**Page excerpt:**
-------------------------
US Rep Bass Supports Measure to Reduce Health Care Costs, Protect Medicare for Seniors

WASHINGTON – Congressman Charles F. Bass (NH-02) supported legislation in the House of Representatives today that will repeal the Independent Payment Advisory Board (IPAB), a board of unelected bureaucrats that would have the power to restrict access to health care for Medicare beneficiaries as a means of saving money.  The legislation also enacts tort reform changes to reduce out-of-control health care costs. 

H.R. 5, the Protecting Access to Healthcare (PATH) Act, is a combination of two bills that Bass cosponsored: the Medicare Decisions Accountability Act, which repeals the IPAB in the new health care law, and the Help Efficient, Accessible, Low Cost, Timely Health Care (HEALTH) Act, which reforms frivolous medical liability claims that drive up the costs of health care by forcing doctors to practice defensive medicine.  H.R. 5 passed the House this afternoon by a bipartisan vote of 223 to 181 and now awaits approval by the Senate.

Bass said:

“As we approach second anniversary of the health care law and the Supreme Court prepares to hear oral arguments on the individual mandate, this legislation follows the will of a majority of Americans and repeals a key provision of the health care law that will ration care and reduce Medicare benefits for seniors.
-------------------------
**Data extract:**
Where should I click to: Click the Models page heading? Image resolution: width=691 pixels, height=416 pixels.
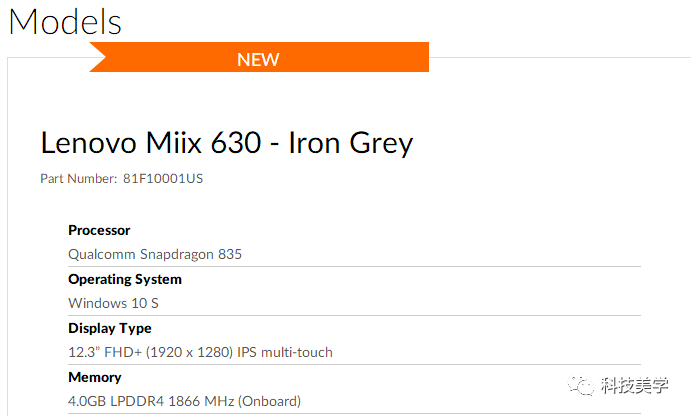[65, 22]
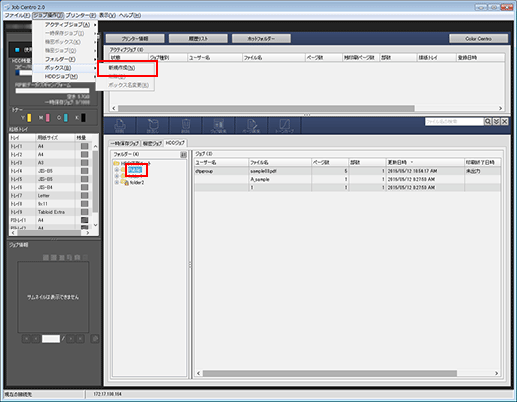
-------------------------
**Instructions for the task:**
Continue the article on Congressman Bass's support for H.R. 5, picking up after the last sentence of his quoted statement.

**Output for this exercise:**
“Our fight against this egregious law, which puts bureaucrats between patients and their doctors, is not over.  I will continue supporting efforts to repeal the entire law and replace it with patient- and market-based policies that improve access for everyone while keeping costs low.”

Last June, the House Energy and Commerce Committee passed, with bipartisan support, an amendment offered by Bass that would ensure the Committee will oppose any plans that end Medicare, will recommend support for proposals to repeal provisions that provide an unelected, 15-member body to ration care for those 55 or older, and will work on proposals to preserve the program and save it from bankruptcy in 2024.